Contact and bulk rectification effects in ferromagnetic resonance experiments

TL;DR

This study investigates how contact and bulk effects influence spin rectification voltages in ferromagnetic resonance experiments on NiFe wires, emphasizing the role of contact properties and nonlinearities in spintronic devices.

Contribution

It introduces a four-probe measurement system to distinguish contact and bulk contributions to rectification effects in ferromagnetic resonance experiments.

Findings

Contact photovoltage increases linearly with dc bias.

Bulk contribution remains nearly independent of dc bias.

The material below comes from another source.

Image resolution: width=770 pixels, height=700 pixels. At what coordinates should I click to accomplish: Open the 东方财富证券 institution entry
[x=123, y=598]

Adjusting contact properties can reverse photovoltage sign.

Abstract

We present an experimental study of the spin rectification effects produced by ferromagnetic resonance in a NiFe wire. A system of four independent nonmagnetic contact probes was used to supply both rf and dc currents to the wire and to measure dc voltages at different locations in the wire. The rf current drives the ferromagnet's magnetization into resonance and produces a dc photovoltage which results from the rectification of rf current in the ferromagnet with oscillating magnetization. Our 4-probe system provided a means to detect the photovoltage and separate contributions from the ferromagnet/nonmagnet contacts and the bulk of the ferromagnet. The contact photovoltage was found to increase approximately linearly with the dc bias applied to the wire. In contrast, the bulk contribution was found to be almost independent of the dc bias. By tuning properties of individual contact probes we were able to change the magnitude of the contact photovoltage and even reverse its sign. Our results highlight the different contributions to photovoltage and the importance of contact properties/nonlinearities for rectification effects in spintronic devices.